• _Taakgegevens_
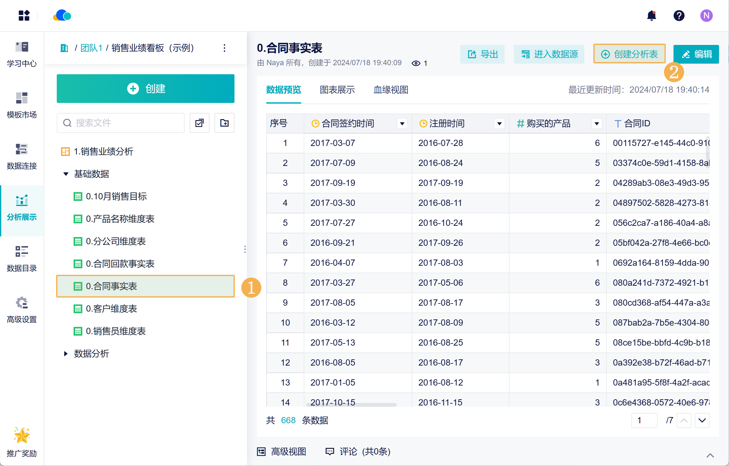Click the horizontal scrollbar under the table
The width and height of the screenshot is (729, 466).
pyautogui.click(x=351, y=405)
==
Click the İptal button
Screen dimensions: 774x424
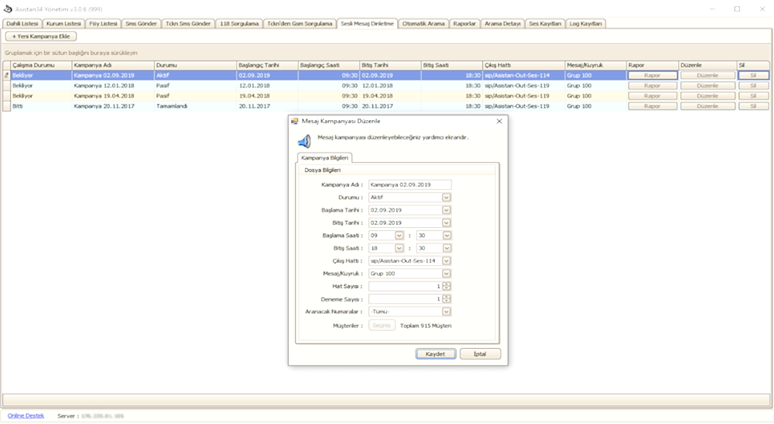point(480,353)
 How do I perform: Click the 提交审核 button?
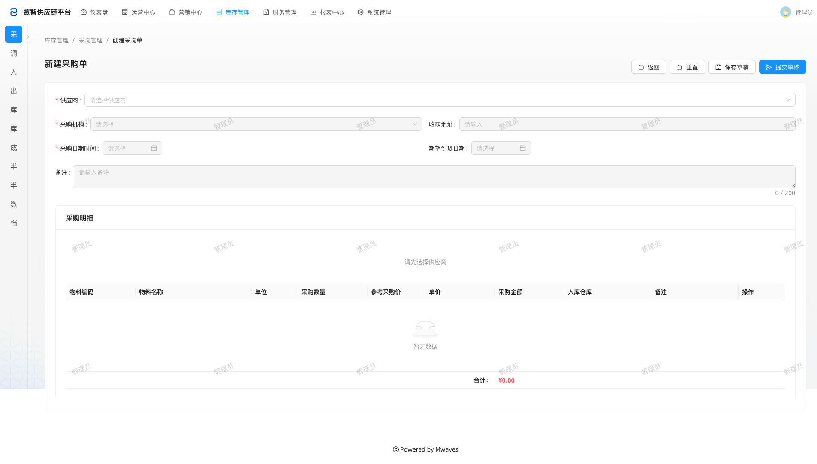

• _Jouw opdracht_
Geef uit de rijen hierboven woordelijk het stuk weer dat begint bij de regel met "Click the horizontal" en eindigt bij de regel met "pyautogui.click(x=351, y=405)", beide regels meegerekend. Laat de afbeeldingen daarbij weg.

• _Antwoord_
Click the horizontal scrollbar under the table
The width and height of the screenshot is (729, 466).
pyautogui.click(x=351, y=405)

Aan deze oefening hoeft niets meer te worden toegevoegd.